*** Record excerpts ***

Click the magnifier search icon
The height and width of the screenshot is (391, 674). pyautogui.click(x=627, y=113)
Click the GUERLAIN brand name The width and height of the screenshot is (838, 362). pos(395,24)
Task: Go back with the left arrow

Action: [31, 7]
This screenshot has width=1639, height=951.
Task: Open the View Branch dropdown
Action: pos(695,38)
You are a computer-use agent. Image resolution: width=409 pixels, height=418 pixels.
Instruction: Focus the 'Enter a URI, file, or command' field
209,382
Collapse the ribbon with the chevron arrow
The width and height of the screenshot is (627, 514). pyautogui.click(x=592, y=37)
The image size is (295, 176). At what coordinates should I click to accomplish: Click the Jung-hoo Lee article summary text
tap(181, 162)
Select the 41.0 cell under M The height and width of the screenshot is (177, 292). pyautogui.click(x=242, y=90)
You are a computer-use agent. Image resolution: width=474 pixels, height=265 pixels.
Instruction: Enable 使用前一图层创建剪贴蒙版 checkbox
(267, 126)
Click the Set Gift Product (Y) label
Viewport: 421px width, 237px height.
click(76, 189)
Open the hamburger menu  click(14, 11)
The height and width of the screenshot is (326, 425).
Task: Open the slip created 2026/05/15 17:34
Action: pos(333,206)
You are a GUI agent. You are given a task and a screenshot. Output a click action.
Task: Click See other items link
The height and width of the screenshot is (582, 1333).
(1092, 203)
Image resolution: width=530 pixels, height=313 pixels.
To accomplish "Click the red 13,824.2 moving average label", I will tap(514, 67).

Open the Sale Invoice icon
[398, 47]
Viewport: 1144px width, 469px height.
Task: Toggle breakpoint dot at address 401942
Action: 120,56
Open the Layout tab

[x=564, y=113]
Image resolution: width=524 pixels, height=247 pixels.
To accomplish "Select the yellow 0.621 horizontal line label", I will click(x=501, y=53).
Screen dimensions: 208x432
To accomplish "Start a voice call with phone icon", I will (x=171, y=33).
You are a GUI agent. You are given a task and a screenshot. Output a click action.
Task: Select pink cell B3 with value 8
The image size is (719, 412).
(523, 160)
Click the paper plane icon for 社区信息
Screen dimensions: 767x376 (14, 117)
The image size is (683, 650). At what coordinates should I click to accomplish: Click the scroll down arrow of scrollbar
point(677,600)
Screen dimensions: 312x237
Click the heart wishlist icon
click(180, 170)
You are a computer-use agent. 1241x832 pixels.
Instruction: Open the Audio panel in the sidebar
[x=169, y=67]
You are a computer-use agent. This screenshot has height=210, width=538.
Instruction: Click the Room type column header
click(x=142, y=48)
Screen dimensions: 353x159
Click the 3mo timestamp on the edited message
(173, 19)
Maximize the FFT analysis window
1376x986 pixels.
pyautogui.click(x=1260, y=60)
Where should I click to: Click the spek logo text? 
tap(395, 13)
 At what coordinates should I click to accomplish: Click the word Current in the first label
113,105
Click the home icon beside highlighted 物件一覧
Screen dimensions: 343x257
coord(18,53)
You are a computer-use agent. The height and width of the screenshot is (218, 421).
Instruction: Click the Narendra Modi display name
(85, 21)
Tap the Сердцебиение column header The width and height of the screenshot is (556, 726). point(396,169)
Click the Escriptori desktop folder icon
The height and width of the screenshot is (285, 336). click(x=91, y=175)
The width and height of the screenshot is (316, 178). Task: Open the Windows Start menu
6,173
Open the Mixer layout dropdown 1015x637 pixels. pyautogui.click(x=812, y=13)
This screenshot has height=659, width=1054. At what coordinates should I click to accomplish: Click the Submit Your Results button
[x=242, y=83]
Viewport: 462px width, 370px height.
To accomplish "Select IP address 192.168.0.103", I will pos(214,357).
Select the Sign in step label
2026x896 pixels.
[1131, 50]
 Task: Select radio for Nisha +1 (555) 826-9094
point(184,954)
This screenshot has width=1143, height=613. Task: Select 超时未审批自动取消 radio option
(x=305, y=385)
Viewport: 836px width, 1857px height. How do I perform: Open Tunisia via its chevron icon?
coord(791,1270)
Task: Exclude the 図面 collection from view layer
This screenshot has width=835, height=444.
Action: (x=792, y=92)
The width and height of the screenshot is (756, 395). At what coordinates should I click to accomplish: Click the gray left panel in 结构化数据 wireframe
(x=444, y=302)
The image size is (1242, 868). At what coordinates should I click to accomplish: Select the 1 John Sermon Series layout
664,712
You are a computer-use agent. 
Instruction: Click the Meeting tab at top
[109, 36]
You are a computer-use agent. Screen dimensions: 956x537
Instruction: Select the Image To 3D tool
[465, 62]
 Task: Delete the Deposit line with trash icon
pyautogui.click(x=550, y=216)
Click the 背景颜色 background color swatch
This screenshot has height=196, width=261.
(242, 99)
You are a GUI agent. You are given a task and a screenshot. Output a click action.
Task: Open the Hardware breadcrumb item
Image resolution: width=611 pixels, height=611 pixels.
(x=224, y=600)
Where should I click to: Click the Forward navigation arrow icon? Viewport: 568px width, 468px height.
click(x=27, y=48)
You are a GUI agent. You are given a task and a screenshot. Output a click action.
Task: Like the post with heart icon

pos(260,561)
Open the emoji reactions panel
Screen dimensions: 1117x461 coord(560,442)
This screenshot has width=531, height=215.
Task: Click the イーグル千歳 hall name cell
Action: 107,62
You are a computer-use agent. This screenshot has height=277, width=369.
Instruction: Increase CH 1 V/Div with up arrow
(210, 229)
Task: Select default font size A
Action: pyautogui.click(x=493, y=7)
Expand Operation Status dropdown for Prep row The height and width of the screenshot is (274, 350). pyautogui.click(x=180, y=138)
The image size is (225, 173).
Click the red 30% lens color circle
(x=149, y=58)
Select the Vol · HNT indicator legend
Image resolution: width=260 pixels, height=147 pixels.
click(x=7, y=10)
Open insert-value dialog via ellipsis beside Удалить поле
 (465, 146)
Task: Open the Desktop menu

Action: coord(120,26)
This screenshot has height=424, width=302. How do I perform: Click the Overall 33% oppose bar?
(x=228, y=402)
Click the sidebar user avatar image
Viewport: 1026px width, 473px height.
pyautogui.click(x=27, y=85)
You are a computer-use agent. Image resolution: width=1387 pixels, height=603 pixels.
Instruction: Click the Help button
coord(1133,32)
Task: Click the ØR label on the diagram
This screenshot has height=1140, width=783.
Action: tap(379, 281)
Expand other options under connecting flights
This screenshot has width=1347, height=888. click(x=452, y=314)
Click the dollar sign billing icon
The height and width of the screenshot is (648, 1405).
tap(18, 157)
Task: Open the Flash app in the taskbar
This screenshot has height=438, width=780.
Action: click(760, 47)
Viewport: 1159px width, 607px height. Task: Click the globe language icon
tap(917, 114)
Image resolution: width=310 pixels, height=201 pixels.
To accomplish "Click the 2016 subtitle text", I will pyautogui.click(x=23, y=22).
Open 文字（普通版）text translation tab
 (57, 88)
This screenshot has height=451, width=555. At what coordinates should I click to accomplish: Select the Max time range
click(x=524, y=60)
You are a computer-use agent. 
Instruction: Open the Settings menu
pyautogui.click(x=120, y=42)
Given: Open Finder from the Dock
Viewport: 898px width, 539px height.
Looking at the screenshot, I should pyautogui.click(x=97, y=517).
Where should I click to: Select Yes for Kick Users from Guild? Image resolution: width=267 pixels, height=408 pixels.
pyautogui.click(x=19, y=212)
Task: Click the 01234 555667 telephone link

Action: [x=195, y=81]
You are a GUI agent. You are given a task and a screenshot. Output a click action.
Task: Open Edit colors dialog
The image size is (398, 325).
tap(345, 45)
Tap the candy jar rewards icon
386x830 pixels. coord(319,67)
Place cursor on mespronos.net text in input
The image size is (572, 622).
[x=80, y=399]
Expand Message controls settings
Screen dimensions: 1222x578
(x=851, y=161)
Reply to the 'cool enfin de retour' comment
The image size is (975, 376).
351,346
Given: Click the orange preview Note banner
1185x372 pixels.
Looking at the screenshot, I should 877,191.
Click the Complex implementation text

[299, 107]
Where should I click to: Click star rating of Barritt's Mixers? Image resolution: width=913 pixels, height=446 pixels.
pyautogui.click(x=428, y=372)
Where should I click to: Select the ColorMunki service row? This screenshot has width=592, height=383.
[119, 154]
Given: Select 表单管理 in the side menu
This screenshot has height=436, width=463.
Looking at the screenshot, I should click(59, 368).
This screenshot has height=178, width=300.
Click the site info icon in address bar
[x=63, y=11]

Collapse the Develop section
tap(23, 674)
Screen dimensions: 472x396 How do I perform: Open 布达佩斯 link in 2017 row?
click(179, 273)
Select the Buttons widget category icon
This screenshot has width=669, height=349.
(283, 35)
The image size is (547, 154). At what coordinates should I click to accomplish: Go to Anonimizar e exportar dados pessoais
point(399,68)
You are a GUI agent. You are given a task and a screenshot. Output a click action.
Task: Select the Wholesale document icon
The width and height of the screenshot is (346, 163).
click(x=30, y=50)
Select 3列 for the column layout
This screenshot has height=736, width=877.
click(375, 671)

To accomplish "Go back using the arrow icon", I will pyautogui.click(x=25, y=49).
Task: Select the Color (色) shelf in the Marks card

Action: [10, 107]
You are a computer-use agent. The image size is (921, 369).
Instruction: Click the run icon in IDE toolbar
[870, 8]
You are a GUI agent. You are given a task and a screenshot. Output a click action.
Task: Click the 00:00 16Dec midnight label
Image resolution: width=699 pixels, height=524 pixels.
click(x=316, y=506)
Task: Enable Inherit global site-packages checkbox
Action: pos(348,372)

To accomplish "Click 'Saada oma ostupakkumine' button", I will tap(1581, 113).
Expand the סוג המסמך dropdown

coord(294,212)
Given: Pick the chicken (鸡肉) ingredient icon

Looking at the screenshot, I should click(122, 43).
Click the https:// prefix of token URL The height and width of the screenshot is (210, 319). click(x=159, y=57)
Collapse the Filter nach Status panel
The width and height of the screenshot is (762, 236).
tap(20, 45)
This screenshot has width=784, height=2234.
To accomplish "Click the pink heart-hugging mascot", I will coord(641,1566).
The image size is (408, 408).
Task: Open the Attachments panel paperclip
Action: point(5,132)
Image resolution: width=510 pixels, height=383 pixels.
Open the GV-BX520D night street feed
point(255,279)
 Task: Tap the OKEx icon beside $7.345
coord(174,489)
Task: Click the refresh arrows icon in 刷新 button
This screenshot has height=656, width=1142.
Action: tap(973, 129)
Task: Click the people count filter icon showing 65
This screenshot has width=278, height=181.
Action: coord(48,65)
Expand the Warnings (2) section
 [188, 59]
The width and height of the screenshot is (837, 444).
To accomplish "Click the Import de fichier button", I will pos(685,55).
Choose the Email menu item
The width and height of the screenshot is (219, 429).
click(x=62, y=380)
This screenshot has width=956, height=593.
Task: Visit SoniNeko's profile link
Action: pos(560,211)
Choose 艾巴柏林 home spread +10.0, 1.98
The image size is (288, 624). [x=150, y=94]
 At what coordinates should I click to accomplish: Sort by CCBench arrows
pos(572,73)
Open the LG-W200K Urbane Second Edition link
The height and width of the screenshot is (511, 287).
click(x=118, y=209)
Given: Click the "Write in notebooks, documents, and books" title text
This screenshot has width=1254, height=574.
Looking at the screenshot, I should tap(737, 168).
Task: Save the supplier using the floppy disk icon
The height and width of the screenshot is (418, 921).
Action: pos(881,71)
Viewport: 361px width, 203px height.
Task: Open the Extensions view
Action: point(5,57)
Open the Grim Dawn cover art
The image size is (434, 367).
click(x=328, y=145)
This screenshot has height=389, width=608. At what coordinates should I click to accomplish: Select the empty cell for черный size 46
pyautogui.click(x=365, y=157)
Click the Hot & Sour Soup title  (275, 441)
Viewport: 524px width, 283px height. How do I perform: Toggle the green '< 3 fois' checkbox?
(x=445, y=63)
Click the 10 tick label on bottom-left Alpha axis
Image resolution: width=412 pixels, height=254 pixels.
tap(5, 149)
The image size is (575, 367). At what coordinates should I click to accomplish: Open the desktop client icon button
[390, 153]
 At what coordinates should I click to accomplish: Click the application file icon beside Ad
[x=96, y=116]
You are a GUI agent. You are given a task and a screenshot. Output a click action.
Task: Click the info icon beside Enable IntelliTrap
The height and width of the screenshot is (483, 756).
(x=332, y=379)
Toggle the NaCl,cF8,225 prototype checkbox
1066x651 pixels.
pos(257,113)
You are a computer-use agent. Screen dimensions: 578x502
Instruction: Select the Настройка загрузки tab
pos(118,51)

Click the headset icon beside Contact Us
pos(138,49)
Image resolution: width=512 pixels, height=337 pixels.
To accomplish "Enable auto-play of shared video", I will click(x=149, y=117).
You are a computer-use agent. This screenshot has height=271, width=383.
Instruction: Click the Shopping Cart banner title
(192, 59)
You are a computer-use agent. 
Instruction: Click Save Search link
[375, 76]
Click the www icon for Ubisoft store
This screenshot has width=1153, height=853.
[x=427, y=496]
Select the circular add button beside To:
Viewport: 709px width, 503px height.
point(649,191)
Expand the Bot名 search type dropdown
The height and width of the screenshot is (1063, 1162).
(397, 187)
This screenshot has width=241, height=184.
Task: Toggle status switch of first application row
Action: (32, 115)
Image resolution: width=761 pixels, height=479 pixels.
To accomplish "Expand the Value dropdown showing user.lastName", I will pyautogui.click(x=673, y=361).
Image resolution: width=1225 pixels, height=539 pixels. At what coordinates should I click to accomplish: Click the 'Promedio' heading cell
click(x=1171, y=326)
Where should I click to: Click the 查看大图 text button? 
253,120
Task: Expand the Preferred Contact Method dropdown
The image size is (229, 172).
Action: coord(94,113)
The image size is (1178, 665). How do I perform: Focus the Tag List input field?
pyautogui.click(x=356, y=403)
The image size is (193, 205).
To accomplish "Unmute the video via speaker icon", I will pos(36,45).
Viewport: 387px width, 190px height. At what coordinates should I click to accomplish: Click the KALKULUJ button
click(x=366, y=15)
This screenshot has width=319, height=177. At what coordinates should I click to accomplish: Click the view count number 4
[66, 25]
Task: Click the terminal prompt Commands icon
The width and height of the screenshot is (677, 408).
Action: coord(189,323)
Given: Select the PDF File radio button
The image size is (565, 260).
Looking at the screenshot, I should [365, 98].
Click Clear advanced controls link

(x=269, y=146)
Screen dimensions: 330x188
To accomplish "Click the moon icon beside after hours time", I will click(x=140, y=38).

*** End of Record excerpts ***

▸ Task: From the entries above, restate word for word the lines from the line containing "notebooks, documents, and" to the line containing "Task: Save the", both ends included, and nothing more.

▸ Answer space:
Given: Click the "Write in notebooks, documents, and books" title text
This screenshot has width=1254, height=574.
Looking at the screenshot, I should tap(737, 168).
Task: Save the supplier using the floppy disk icon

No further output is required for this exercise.